Quality Control and mRNA Surveillance on the Ribosome

During translation a functional protein is made from mRNA. If, however, this mRNA is faulty, the ribosome is slowed down or even paused, which in turn leads to the induction one of several quality control pathways to resolve this situation. The defective mRNA as well as the not fully translated protein needs to be degraded and the stalled ribosome recycled. Here, the recognition of a stalled ribosome turned out to be the committed step for initiation of all downstream quality control pathways.

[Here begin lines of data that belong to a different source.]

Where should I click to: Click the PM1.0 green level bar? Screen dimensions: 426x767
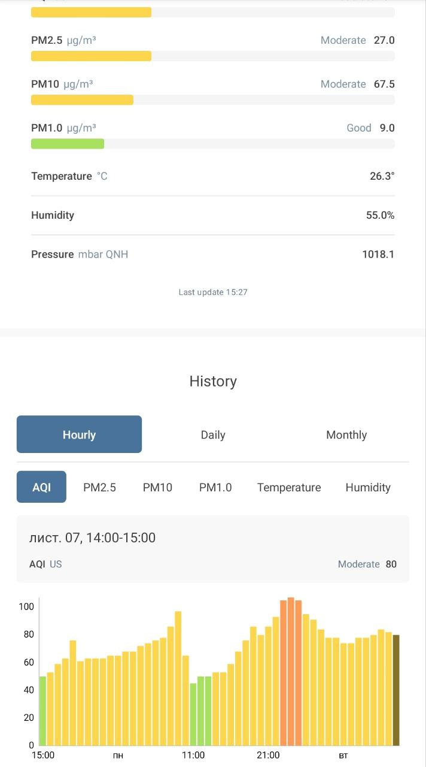tap(68, 144)
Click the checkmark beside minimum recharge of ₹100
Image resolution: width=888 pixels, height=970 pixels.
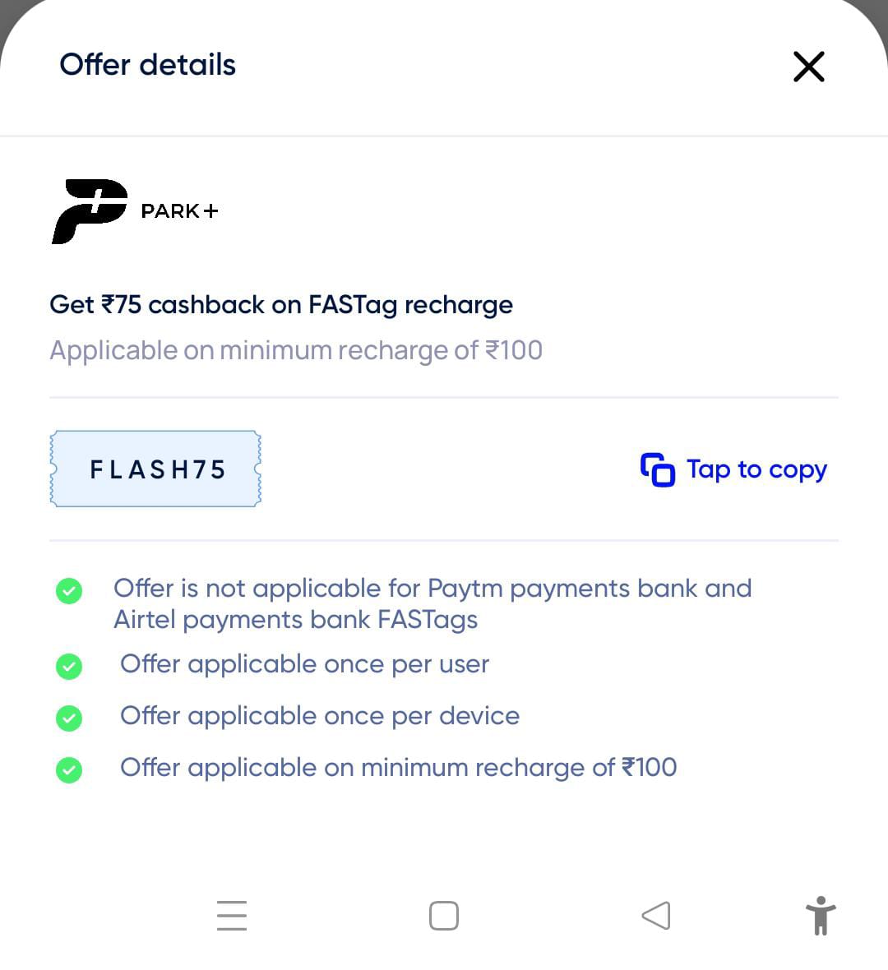point(69,769)
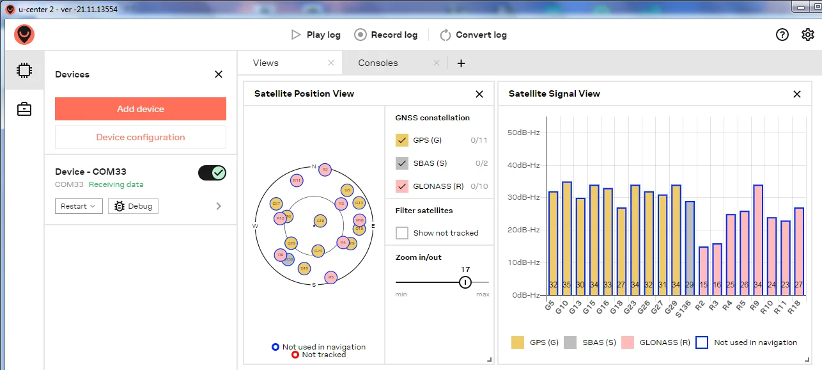Click the Zoom in/out slider handle
Viewport: 822px width, 370px height.
(x=465, y=282)
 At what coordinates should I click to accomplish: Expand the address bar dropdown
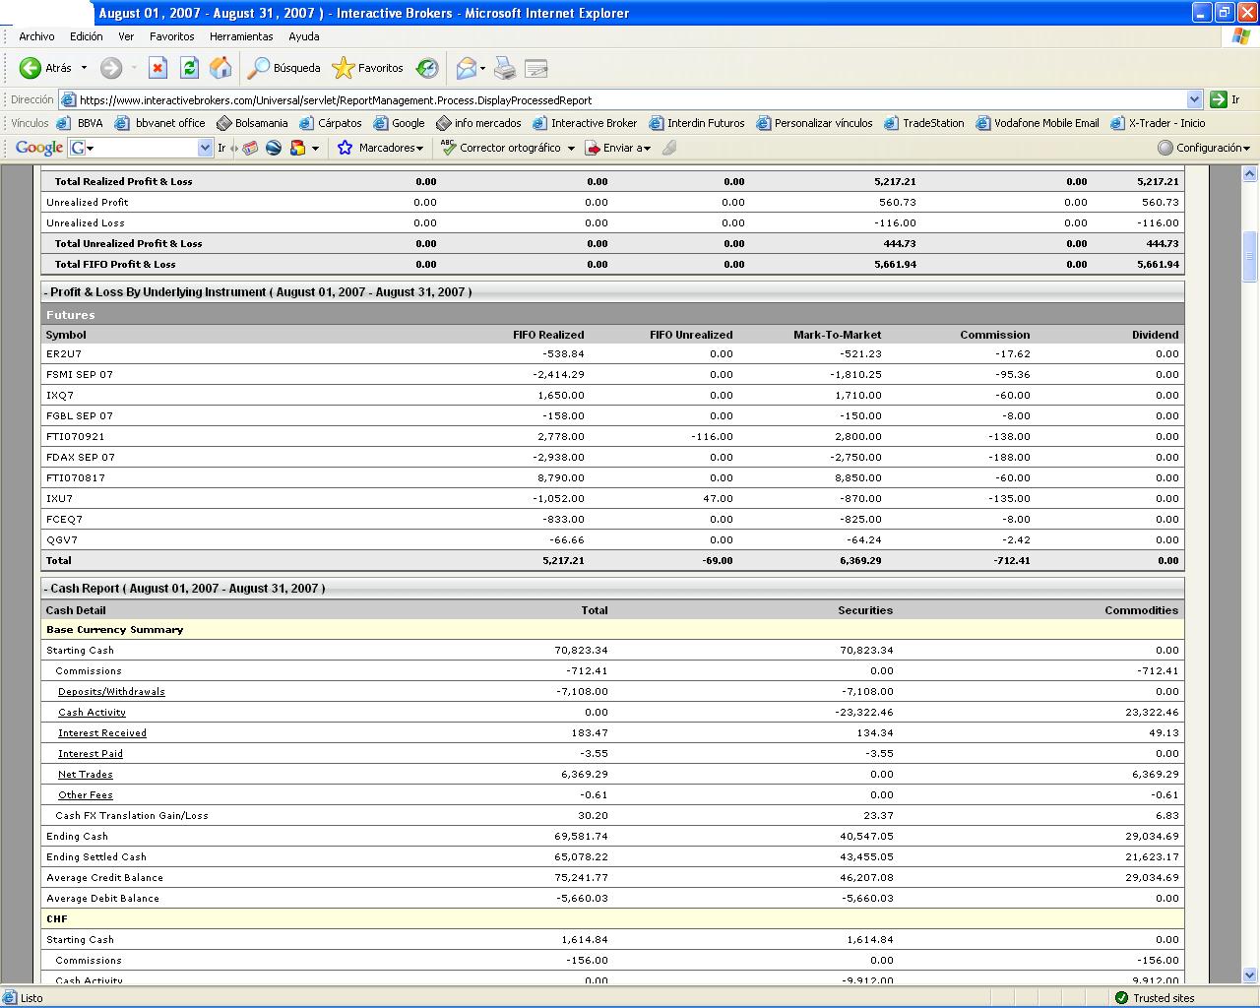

mRNA can be faulty due to multiple reasons each calling for its own specific mRNA surveillance pathway. Nonsense-mediated decay (NMD) is caused by premature stop-codons, whereas the lack of a stop codon, truncated or damaged mRNA as well as stable secondary structure can cause pathways called non-stop decay (NSD) and no-go decay (NGD), which all have in common the slowed down or stalled ribosome as a central hub to initiate the degradation pathways. During this the slowed down ribosome is recognized, decay factors for the faulty mRNA and the truncated protein are recruited and the ribosome is recycled. Recent studies showed that ubiquitinylation of ribosomal proteins follow ribosome stalling and turn out to be crucial for the degradation of the aberrant peptide in the ribosome quality control (RQC) pathway. Furthermore, a number of helicases (e.g. Ski2, Slh1, Dhh1 or Upf1) play a role in triggering molecular events downstream of stalled ribosome recognition.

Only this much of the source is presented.